Data validation results are shown in GX Cloud on the **Validations** tab of a Data Asset. You can access these results using a direct link (as shown in this cookbook), or by navigating within the GX Cloud UI.

In addition to the results of individual runs, the Validations tab provides a historical view of your data validation results over multiple runs. This consolidated view contributes to an improved understanding and monitoring of your Data Asset health and quality over time, rather than relying on point-in-time assessments of data quality.

In [None]:
IPython.display.Image(
    "img/screencaptures/cookbook3_gx_cloud_validations_tab_over_time.png",
    alt="GX Cloud Validations tab actions: Alert, Share, Validate",
    width=800,
)

### Take action on validation results

GX Cloud enables you to take action on results generated by validation in your data pipeline. The key capabilities are Alerting, Sharing, and in-app triggering of Validation.

In [None]:
IPython.display.Image(
    "img/screencaptures/cookbook3_gx_cloud_validations_tab_actions.png",
    alt="GX Cloud Validations tab actions: Alert, Share, Validate",
    width=400,
)

Alerting is enabled by default on newly created Data Assets. If any Validations fail, then you will receive an email that notifies you of the failure and provides a direct link to the failing validation run.

In [None]:
IPython.display.Image(
    "img/screencaptures/cookbook3_validation_failure_email_alert.png",
    alt="GX Cloud email alert for data validation failure",
    width=800,
)

Results can easily be shared with others in your organization. Once individuals have been [added to your GX Cloud organization](https://docs.greatexpectations.io/docs/cloud/users/manage_users#invite-a-user), then you can provide a Share link that takes them directly to the validation run of interest.

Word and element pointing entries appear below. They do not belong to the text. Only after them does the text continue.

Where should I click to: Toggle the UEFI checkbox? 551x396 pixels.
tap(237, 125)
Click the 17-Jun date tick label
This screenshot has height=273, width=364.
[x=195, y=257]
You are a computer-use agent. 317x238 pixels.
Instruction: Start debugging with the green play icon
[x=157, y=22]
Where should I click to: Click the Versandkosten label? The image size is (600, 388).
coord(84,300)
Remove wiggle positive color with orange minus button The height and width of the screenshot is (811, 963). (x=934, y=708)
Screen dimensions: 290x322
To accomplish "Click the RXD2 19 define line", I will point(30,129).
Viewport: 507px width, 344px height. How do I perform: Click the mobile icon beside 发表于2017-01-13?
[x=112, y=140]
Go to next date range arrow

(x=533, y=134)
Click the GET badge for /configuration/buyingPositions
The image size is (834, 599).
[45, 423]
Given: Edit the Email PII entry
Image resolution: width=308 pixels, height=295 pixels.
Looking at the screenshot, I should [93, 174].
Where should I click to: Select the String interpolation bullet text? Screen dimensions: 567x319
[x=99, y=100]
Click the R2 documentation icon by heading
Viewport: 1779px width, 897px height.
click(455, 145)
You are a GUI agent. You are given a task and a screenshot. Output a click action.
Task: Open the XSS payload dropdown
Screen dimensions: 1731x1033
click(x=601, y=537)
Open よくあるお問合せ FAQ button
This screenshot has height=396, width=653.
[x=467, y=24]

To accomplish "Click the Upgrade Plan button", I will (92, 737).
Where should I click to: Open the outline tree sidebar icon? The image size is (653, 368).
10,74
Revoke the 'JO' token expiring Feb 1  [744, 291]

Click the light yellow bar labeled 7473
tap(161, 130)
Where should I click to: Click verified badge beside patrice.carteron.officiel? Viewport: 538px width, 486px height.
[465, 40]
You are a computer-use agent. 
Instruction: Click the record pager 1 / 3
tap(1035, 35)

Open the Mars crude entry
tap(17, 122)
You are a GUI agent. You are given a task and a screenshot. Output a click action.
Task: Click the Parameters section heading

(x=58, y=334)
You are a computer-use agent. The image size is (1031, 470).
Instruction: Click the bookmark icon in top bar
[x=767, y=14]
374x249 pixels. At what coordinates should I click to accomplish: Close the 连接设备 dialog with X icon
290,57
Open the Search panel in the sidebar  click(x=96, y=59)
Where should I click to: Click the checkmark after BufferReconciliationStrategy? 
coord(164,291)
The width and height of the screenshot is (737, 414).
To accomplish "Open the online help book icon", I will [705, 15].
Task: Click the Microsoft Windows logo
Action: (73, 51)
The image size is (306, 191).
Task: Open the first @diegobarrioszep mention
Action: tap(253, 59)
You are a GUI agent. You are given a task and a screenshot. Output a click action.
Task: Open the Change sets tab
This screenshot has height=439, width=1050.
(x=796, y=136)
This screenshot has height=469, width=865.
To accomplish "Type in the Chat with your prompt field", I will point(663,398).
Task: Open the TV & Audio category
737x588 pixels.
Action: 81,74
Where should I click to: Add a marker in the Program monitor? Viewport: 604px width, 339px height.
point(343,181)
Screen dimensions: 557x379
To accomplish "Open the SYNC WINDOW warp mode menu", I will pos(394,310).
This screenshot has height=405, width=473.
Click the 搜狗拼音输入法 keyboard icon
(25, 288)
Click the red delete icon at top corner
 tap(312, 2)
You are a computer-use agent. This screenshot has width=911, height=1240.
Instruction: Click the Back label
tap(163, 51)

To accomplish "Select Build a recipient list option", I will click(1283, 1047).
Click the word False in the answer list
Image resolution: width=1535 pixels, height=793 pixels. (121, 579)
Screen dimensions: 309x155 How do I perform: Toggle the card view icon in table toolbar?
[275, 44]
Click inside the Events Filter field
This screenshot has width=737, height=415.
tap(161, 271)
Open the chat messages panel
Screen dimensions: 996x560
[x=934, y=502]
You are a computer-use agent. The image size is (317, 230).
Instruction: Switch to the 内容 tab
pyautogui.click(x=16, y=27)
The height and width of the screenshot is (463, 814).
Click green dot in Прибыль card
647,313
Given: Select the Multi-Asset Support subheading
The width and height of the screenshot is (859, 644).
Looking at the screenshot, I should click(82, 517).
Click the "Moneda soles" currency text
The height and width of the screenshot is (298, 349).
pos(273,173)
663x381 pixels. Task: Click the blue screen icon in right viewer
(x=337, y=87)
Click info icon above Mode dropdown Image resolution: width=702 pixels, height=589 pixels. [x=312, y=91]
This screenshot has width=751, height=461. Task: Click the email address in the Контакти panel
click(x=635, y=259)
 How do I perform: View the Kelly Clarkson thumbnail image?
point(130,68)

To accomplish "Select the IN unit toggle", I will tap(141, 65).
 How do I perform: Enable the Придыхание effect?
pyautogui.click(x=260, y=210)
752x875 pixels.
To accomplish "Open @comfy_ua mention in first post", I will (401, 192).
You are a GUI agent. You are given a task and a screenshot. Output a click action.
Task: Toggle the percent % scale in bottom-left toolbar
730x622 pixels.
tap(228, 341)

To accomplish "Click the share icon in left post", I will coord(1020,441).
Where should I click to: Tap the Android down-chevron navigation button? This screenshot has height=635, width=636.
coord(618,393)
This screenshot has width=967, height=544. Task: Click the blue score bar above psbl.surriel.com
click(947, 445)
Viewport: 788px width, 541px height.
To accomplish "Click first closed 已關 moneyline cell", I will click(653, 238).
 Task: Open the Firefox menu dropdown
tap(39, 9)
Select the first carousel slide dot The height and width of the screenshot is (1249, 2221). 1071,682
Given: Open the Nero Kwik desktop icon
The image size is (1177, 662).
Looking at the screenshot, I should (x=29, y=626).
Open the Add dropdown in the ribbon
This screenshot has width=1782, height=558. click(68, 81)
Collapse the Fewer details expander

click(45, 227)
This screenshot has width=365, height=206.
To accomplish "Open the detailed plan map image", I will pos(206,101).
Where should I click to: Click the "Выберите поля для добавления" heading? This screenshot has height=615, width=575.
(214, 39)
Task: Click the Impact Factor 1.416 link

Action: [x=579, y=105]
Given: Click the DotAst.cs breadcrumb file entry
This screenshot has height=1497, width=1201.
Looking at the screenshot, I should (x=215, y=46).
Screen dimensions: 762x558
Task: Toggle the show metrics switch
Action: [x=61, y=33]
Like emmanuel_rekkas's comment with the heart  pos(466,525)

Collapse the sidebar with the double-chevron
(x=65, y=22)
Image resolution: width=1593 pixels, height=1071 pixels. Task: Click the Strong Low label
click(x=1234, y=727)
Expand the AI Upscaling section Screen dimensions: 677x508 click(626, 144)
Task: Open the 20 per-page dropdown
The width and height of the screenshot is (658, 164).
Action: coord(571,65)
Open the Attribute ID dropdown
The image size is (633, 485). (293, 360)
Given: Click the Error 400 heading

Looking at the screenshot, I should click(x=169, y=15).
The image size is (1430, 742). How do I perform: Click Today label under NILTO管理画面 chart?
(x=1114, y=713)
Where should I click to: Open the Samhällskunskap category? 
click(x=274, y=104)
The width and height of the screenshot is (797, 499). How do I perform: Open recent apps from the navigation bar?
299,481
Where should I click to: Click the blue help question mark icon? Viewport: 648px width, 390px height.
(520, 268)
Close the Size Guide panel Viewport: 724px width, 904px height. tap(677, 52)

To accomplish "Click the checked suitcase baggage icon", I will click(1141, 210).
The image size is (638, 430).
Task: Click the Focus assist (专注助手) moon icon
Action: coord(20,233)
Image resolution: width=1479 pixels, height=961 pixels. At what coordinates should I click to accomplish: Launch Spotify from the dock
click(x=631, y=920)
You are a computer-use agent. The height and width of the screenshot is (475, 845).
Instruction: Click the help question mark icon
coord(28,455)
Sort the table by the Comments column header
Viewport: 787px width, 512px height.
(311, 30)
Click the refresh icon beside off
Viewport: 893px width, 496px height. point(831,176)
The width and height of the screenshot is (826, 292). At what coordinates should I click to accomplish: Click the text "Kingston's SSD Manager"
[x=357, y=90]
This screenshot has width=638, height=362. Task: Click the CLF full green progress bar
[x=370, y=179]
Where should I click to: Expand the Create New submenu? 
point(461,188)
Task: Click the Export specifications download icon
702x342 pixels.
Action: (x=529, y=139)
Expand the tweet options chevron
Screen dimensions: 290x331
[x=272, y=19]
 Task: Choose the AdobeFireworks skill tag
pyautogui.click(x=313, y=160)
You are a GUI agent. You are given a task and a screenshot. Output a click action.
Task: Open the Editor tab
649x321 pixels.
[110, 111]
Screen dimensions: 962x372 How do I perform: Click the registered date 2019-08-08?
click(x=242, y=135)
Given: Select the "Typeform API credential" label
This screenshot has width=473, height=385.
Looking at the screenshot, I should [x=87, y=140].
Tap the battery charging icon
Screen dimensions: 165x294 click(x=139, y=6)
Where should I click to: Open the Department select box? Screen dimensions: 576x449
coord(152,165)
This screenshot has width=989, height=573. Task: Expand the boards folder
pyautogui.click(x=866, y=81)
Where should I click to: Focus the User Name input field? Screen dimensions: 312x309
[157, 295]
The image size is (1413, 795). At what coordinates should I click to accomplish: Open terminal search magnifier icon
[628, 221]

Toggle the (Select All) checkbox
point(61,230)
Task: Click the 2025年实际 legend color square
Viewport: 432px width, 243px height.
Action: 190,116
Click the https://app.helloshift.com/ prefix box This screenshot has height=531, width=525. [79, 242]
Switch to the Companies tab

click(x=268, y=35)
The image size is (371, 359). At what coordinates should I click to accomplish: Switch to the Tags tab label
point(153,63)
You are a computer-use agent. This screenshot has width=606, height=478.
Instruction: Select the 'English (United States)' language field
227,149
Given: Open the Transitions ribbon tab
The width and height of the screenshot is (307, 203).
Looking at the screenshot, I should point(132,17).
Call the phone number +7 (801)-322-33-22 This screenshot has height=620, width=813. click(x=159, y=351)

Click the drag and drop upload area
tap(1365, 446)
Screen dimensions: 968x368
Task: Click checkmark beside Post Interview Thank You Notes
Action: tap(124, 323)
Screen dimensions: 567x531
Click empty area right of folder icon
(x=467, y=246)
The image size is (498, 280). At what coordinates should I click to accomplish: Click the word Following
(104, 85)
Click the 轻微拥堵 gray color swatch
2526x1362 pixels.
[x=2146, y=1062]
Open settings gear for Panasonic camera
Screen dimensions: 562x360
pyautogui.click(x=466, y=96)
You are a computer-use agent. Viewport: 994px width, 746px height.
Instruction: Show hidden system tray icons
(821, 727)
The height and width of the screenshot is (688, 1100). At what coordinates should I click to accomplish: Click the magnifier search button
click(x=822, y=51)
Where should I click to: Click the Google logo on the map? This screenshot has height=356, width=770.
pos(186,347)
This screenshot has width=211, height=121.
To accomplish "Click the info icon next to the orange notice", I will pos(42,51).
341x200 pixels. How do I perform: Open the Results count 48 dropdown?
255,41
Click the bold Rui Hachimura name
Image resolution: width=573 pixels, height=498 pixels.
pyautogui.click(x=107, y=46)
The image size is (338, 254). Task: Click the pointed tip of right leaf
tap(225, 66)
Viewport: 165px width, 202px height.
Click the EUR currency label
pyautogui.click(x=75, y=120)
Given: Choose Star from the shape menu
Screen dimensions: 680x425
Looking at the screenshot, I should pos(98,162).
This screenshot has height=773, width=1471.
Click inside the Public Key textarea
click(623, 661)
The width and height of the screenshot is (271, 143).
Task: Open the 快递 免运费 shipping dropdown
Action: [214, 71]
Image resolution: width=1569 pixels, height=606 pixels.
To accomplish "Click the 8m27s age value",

Validation can be triggered manually from the GX Cloud UI, enabling data developers and other stakeholders to revalidate data without needing to modify the existing data pipeline operation.

## Summary

This cookbook has walked you through the process of defining a validation workflow with GX Core, persisting the worfklow configuration in GX Cloud, integrating data validation in an Airflow pipeline, and then accessing and taking action on validation results in GX Cloud.

[Cookbook 1](Cookbook_1_Validate_data_during_ingestion_happy_path.ipynb), [Cookbook 2](Cookbook_2_Validate_data_during_ingestion_take_action_on_failures.ipynb), and Cookbook 3 (this cookbook) have demonstrated how you can integrate data validation in a Python-enabled orchestrator using GX. While the cookbook examples have used Airflow DAGs, the same principles will apply when using GX in other orchestrators, such as Dagster, Prefect, or any other orchestrator that supports Python code.